• _Exercise directions_:
Between the line containing "Task: Click the All Playlists grid icon" and the line containing "The image size is (640, 470)." lies a run of lines; give that run again exactly, with both of those lines, and nothing else from the entries below.

• _Saved entries_:
►

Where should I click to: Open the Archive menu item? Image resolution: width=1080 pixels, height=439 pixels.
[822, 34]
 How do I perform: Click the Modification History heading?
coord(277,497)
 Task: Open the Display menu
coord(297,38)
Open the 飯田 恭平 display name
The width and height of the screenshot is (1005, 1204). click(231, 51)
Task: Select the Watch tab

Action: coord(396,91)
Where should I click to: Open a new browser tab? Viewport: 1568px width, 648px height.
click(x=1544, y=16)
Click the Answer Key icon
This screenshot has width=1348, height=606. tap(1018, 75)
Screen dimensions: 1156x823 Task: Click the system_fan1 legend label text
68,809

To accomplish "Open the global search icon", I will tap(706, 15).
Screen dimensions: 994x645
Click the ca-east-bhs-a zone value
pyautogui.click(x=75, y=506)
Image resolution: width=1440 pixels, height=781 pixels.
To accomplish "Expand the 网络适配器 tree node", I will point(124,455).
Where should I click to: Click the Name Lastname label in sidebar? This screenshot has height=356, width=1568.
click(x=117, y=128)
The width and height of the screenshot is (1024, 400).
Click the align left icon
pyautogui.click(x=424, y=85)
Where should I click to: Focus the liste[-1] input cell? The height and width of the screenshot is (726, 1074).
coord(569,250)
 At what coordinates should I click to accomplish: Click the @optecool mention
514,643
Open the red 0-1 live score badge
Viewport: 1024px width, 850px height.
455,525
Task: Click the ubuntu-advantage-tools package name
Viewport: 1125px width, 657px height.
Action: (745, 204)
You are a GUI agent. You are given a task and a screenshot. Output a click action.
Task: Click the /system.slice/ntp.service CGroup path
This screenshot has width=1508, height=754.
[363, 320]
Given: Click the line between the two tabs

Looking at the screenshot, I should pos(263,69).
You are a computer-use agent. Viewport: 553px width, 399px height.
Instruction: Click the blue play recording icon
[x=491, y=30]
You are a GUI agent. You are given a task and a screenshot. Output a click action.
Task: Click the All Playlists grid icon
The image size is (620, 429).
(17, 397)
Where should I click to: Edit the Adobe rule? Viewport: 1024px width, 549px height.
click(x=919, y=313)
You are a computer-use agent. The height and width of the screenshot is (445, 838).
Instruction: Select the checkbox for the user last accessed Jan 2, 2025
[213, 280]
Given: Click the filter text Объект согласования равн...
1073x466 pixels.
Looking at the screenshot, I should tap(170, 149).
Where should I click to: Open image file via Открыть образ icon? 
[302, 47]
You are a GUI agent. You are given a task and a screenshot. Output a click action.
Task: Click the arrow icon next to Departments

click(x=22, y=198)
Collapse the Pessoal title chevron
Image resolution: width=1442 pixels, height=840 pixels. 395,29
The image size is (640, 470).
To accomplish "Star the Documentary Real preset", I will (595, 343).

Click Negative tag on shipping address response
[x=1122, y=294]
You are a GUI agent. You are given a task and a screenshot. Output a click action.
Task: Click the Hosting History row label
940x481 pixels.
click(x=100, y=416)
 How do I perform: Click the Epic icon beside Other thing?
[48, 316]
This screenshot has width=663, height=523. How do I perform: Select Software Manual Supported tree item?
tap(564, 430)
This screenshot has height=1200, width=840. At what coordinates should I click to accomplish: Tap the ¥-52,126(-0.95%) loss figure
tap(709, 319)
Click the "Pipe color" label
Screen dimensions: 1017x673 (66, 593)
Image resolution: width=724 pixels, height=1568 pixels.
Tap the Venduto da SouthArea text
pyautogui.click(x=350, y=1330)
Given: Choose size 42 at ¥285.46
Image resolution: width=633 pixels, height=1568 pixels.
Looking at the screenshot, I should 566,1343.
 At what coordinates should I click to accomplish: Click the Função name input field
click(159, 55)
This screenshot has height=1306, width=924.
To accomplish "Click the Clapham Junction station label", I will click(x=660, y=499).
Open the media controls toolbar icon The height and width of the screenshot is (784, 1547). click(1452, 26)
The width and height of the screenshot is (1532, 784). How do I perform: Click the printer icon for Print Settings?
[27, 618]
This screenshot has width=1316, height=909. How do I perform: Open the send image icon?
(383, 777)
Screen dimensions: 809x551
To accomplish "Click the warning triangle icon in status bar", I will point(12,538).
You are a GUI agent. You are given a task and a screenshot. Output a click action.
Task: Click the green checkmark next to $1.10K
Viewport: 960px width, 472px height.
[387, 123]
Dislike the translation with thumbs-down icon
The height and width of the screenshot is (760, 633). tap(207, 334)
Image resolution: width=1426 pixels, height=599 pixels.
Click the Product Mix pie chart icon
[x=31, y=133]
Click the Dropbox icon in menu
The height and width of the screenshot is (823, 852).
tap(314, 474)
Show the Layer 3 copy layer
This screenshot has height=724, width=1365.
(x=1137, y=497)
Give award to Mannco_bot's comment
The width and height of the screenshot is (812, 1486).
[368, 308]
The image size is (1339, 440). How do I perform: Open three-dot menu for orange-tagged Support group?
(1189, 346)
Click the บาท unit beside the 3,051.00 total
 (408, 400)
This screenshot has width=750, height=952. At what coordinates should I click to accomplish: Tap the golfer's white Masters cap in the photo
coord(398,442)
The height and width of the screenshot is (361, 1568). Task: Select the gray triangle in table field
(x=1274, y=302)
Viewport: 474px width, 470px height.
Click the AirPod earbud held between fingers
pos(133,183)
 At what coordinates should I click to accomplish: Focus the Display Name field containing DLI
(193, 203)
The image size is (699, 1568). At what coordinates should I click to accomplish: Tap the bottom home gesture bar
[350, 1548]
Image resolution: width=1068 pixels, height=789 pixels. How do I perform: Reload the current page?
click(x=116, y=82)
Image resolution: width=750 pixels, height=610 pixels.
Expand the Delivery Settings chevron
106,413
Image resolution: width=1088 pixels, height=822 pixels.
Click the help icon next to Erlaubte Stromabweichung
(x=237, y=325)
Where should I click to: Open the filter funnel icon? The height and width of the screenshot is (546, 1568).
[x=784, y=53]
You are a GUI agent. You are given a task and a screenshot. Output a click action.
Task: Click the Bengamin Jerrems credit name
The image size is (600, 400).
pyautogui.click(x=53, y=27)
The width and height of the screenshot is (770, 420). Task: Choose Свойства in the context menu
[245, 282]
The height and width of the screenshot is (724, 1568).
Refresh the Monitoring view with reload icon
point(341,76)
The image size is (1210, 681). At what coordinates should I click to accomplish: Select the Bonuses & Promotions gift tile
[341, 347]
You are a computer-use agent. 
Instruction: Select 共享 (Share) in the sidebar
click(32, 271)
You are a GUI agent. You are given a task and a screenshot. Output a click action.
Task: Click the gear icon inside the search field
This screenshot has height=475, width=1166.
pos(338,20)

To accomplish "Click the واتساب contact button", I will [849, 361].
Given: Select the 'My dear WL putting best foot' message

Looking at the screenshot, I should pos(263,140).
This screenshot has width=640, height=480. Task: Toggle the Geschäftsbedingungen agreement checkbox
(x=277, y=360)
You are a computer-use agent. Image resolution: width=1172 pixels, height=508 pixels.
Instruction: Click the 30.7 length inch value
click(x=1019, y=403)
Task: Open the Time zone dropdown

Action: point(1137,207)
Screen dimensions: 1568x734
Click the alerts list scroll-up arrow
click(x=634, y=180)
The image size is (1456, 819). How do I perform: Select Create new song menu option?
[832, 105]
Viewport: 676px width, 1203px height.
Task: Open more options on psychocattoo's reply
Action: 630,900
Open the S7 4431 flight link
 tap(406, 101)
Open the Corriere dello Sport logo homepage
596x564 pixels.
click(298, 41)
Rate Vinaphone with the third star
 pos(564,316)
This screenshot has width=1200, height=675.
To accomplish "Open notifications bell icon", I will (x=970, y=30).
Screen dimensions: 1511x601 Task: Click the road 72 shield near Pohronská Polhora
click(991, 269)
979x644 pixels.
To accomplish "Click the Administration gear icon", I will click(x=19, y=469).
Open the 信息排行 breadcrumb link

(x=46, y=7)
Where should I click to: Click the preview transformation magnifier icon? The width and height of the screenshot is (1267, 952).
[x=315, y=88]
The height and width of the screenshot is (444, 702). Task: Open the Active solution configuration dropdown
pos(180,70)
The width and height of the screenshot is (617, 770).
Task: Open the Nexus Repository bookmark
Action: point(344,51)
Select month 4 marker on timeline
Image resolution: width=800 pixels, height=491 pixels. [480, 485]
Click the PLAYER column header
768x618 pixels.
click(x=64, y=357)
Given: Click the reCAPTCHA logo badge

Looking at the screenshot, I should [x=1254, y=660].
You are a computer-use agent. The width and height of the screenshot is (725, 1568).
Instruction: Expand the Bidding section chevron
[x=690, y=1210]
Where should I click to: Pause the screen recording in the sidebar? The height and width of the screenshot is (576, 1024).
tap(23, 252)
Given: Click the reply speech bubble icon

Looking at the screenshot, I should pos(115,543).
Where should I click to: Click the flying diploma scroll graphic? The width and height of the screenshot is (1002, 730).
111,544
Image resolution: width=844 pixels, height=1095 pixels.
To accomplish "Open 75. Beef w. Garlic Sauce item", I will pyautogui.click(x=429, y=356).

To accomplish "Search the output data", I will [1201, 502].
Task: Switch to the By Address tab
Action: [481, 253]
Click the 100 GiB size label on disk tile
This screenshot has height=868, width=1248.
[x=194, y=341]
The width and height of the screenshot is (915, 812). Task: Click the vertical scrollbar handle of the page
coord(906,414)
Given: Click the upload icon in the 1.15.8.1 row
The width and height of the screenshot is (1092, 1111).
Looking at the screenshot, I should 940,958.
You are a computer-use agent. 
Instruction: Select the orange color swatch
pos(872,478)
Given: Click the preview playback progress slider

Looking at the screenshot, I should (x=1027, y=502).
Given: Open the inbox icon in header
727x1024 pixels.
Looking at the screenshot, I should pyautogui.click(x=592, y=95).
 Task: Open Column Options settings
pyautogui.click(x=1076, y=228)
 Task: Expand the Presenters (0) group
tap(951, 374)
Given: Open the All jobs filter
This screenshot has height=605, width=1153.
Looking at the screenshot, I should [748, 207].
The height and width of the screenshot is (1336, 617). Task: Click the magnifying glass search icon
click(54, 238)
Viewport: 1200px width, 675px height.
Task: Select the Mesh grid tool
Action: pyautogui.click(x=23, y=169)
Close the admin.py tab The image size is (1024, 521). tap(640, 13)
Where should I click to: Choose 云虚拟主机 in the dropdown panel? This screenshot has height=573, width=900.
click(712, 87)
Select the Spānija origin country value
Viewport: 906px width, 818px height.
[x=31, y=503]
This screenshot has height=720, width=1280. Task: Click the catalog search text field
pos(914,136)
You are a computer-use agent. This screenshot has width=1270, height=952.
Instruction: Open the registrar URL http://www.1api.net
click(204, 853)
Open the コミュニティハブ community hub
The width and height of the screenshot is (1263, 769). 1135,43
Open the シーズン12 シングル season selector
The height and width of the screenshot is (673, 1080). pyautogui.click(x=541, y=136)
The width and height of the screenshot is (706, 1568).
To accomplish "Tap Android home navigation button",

◄

• _Task output_:
Task: Click the All Playlists grid icon
The image size is (620, 429).
(17, 397)
Where should I click to: Edit the Adobe rule? Viewport: 1024px width, 549px height.
click(x=919, y=313)
You are a computer-use agent. The height and width of the screenshot is (445, 838).
Instruction: Select the checkbox for the user last accessed Jan 2, 2025
[213, 280]
Given: Click the filter text Объект согласования равн...
1073x466 pixels.
Looking at the screenshot, I should tap(170, 149).
Where should I click to: Open image file via Открыть образ icon? 
[302, 47]
You are a GUI agent. You are given a task and a screenshot. Output a click action.
Task: Click the arrow icon next to Departments

click(x=22, y=198)
Collapse the Pessoal title chevron
Image resolution: width=1442 pixels, height=840 pixels. 395,29
The image size is (640, 470).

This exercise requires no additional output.